J’y prendrais un plaisir extrême,
a dit le Bonhomme. Les habitués de l’Opéra qui connurent
Mme Lebrun seraient certes charmés d’une telle
attention. C’était une femme si énergique, dans sa conversation
surtout. Son rossignol fut cousin germain du
perroquet de Gresset. Les F et les B étaient ses deux
consonnes favorites. Je ne me rappelle pas sans attendrissement
le compliment qu’elle m’adressa dans l’église de Saint-Roch, le jour de l’exécution de ma première
messe solennelle.

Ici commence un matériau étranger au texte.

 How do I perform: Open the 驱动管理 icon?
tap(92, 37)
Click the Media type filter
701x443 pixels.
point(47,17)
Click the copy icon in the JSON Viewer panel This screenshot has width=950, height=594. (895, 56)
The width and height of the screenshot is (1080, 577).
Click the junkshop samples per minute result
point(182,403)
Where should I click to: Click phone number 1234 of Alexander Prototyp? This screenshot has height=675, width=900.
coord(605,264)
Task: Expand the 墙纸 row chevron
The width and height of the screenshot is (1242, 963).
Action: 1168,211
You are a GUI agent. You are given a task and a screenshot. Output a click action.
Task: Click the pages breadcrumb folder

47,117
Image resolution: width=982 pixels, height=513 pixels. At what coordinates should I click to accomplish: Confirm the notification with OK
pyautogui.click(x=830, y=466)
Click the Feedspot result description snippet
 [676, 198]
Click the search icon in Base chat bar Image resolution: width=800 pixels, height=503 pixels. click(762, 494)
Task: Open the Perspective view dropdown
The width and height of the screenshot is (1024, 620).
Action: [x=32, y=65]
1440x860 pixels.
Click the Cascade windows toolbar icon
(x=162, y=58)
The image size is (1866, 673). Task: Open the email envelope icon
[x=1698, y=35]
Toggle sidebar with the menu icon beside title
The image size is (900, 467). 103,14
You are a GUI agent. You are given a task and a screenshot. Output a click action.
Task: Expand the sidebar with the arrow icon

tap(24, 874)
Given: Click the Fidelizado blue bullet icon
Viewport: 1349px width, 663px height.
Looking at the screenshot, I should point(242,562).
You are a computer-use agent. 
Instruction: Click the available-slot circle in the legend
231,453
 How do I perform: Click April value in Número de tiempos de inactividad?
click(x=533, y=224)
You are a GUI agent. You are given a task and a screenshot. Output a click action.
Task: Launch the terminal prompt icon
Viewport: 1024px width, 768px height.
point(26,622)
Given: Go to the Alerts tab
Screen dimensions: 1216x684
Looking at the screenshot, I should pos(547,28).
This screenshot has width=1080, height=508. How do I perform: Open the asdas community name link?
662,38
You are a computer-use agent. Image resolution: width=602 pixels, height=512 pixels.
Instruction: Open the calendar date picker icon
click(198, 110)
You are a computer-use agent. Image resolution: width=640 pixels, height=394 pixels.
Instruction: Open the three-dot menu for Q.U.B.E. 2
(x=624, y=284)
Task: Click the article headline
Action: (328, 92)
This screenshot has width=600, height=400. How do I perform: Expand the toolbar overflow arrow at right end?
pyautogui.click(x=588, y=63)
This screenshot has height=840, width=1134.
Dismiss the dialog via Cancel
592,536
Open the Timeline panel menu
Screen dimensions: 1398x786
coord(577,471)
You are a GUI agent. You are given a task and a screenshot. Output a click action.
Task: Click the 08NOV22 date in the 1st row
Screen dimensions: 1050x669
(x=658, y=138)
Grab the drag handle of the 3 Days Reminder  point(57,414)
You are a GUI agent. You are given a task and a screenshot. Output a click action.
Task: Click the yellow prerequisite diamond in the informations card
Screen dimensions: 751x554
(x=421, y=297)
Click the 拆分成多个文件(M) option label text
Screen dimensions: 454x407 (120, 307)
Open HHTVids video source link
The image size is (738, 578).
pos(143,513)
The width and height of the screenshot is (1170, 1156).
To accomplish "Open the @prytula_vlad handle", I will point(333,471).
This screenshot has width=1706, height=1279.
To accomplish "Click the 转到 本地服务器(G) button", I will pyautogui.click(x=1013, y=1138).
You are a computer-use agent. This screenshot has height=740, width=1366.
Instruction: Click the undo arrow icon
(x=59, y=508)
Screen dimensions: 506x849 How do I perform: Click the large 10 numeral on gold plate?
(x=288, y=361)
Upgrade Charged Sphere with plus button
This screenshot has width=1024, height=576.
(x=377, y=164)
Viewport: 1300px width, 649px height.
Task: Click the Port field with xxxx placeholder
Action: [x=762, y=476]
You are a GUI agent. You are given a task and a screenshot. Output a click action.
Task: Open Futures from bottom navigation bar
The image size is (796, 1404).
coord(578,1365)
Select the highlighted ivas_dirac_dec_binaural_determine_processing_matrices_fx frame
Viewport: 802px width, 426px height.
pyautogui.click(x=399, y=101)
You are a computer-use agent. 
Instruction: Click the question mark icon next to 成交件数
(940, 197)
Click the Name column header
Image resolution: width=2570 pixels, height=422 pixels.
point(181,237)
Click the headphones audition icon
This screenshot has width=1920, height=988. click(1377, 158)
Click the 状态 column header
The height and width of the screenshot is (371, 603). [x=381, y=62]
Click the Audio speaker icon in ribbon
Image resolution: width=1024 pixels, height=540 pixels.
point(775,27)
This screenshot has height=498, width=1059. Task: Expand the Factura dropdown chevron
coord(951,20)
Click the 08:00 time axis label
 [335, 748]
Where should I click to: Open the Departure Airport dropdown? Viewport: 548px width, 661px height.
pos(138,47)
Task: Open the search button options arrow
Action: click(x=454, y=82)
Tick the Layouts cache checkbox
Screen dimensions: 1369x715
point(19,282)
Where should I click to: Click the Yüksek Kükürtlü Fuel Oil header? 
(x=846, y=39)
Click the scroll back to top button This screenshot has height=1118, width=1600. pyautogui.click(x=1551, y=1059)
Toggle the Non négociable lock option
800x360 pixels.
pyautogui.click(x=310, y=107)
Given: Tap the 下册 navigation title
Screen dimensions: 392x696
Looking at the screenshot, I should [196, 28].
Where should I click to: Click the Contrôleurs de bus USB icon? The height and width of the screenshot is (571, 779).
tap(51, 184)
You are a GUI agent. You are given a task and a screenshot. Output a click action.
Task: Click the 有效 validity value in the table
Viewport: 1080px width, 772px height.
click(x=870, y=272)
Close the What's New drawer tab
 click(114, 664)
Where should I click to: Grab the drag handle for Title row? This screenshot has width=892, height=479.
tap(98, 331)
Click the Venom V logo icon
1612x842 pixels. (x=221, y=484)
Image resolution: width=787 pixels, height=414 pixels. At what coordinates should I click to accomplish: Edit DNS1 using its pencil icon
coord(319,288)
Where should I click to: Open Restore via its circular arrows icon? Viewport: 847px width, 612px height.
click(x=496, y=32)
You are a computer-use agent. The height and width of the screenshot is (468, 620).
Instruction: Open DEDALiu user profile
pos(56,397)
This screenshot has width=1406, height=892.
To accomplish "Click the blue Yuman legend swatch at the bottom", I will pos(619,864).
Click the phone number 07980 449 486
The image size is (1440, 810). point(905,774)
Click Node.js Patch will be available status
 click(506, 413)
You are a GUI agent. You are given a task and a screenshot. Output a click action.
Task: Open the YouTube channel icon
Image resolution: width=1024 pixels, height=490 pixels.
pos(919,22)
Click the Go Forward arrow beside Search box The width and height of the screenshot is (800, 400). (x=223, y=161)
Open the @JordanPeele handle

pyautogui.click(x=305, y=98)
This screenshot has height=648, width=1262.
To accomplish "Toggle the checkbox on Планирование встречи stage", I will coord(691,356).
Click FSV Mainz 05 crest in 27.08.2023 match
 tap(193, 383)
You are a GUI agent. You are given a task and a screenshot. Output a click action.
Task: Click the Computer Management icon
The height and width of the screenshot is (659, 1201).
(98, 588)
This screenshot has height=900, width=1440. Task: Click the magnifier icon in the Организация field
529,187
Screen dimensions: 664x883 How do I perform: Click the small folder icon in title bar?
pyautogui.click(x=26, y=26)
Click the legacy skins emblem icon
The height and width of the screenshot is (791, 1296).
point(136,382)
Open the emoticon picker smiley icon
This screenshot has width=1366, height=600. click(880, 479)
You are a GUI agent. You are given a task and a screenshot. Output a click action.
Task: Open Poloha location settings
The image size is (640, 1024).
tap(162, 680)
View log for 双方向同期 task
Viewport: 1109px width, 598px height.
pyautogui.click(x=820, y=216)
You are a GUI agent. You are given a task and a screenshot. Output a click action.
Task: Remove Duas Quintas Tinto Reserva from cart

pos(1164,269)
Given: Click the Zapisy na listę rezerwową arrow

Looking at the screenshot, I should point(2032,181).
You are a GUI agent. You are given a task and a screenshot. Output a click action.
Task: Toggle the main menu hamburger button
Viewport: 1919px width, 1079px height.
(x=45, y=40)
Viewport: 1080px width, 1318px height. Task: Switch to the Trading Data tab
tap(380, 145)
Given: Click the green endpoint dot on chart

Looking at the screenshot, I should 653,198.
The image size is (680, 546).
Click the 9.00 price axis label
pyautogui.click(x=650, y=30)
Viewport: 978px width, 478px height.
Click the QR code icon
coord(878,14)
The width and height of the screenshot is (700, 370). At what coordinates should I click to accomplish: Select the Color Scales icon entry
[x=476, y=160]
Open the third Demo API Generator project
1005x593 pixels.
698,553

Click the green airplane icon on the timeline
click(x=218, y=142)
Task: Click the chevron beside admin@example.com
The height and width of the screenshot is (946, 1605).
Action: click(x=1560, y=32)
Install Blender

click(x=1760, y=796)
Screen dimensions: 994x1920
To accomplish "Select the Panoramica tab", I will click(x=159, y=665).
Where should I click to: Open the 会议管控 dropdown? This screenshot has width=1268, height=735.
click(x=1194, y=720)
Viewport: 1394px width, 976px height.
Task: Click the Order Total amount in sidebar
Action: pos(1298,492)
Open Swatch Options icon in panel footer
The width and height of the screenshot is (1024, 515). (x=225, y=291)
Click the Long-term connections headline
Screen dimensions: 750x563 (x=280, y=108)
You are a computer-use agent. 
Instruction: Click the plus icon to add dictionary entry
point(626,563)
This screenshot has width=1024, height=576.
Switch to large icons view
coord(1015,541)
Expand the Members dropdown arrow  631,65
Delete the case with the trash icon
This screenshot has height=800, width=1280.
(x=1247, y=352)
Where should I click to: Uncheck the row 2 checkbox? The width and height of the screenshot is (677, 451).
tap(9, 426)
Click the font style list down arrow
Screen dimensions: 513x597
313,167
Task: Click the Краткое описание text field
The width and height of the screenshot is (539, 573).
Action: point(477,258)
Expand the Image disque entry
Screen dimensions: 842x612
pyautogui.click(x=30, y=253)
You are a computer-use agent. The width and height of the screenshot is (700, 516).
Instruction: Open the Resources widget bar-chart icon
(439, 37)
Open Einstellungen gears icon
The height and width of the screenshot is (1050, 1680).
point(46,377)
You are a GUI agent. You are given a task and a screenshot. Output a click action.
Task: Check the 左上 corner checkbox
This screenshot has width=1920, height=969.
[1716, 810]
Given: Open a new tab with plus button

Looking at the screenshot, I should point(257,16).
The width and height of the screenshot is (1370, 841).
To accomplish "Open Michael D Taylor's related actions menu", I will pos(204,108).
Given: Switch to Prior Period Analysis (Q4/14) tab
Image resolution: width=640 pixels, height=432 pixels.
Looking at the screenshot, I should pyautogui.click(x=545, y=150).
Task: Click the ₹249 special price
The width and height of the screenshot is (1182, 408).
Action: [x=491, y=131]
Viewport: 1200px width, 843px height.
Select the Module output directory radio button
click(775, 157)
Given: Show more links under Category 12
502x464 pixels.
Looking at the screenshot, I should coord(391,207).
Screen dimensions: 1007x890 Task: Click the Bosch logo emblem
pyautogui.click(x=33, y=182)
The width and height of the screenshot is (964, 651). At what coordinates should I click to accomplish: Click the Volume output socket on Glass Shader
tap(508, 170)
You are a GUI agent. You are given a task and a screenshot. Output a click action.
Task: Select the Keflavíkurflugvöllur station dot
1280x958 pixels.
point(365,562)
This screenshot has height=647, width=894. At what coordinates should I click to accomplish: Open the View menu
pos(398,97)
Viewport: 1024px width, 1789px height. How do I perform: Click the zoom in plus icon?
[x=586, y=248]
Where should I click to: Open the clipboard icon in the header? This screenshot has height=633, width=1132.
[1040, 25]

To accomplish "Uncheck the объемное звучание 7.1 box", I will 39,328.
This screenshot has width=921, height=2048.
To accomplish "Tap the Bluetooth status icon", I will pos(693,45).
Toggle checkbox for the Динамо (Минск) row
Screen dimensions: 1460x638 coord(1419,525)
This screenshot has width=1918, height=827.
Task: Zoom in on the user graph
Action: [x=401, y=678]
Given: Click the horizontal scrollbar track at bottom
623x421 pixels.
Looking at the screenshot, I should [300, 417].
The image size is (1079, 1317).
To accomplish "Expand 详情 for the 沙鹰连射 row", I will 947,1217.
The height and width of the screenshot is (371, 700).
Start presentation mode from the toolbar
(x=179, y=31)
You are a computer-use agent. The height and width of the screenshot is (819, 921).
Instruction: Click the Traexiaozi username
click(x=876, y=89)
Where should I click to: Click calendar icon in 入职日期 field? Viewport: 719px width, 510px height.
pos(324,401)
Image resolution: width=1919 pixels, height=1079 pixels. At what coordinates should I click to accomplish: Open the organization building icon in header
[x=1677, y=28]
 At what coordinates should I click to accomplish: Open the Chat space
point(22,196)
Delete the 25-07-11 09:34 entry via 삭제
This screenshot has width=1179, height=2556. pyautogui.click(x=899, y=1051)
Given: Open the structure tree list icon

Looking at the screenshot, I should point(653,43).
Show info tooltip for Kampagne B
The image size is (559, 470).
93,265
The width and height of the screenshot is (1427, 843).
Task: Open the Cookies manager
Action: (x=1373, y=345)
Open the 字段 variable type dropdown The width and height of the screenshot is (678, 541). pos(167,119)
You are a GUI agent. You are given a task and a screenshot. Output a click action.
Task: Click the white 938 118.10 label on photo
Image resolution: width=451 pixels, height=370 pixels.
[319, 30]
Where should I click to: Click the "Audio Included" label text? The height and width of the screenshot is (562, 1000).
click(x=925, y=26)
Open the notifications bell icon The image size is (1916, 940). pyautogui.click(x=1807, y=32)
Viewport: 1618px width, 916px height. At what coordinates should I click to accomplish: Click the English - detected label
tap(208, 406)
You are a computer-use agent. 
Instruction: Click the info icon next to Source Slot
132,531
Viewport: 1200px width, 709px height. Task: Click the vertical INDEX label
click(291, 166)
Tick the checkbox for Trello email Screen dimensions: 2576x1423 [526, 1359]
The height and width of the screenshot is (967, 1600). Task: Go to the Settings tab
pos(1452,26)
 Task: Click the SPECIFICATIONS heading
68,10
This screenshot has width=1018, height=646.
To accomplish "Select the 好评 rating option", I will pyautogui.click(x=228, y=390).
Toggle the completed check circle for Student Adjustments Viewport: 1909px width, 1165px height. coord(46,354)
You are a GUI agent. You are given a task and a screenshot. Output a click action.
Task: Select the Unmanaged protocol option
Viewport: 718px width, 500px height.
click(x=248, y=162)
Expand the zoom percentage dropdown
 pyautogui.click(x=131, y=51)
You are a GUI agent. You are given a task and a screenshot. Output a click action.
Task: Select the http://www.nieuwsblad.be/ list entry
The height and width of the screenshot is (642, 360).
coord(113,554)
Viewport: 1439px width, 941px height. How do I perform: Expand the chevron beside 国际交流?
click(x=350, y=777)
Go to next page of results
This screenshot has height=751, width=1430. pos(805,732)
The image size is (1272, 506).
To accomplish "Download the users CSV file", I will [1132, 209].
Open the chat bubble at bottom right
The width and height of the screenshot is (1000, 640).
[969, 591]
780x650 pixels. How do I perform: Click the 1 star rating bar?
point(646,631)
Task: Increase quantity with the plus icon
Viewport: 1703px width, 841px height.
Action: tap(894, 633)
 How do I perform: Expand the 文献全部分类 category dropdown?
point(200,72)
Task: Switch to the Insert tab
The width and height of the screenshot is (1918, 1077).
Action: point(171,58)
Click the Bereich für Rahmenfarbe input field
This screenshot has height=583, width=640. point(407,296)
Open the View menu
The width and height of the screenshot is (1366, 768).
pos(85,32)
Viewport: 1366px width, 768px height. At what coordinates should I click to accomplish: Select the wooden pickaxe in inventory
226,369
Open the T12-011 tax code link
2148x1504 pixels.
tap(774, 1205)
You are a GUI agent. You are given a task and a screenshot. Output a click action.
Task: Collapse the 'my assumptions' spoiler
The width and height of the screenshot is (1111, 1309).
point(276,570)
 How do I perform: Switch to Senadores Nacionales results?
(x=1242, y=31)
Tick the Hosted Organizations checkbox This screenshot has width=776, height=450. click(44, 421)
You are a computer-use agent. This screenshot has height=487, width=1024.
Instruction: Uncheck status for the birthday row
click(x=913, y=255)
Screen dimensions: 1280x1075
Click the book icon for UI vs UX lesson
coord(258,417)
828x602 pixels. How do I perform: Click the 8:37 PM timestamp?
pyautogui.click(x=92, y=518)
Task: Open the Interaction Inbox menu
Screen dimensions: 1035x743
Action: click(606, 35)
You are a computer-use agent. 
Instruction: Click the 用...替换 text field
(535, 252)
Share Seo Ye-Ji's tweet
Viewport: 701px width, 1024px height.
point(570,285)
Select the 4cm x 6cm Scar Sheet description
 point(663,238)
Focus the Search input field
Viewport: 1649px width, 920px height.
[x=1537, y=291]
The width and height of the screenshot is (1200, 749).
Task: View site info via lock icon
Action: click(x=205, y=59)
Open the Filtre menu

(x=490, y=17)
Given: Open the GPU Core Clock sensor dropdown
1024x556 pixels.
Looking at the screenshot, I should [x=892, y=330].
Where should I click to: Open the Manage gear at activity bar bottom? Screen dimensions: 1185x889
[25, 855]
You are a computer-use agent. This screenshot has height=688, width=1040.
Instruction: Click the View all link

Après un O Salutaris très-simple
sous tous les rapports, Mme Lebrun vint me serrer la
main et me dit avec un accent pénétré : « F…, mon
cher enfant, voilà un O Salutaris qui n’est point piqué
des vers, et je défie tous ces petits b… des classes de
contrepoint du Conservatoire d’écrire un morceau aussi
bien ficelé et aussi crânement religieux. » C’était un
suffrage, l’opinion de Mme Lebrun étant alors fort
redoutée. Et comme elle descendait bien du ciel sous
les traits de Diane, au dénoûment d’Iphigénie en Aulide
et à celui d’Iphigénie en Tauride ! car, dans les deux
chefs-d’œuvre de Gluck, l’action se dénoue par l’intervention
de Diane. Je l’entends encore dire avec une
majestueuse lenteur et d’une voix un peu virile :
Vous avez trop longtemps, dans ces climats sauvages,
Elle était si bien assise dans sa gloire, avec son carquois de carton sur l’épaule gauche ! Elle lisait la musique à première vue sur une partition renversée, elle accompagnait sur le piano les airs les plus compliqués, elle eût au besoin conduit un orchestre, enfin elle passait pour avoir composé la musique du Rossignol. Elle n’avait qu’un défaut, celui de ressembler un peu trop, dans les dernières années de sa vie surtout, à l’une des trois sœurs du destin de Macbeth. Eh bien ! Mme Lebrun est morte à peu près inconnue, ou tout au moins oubliée de la génération actuelle.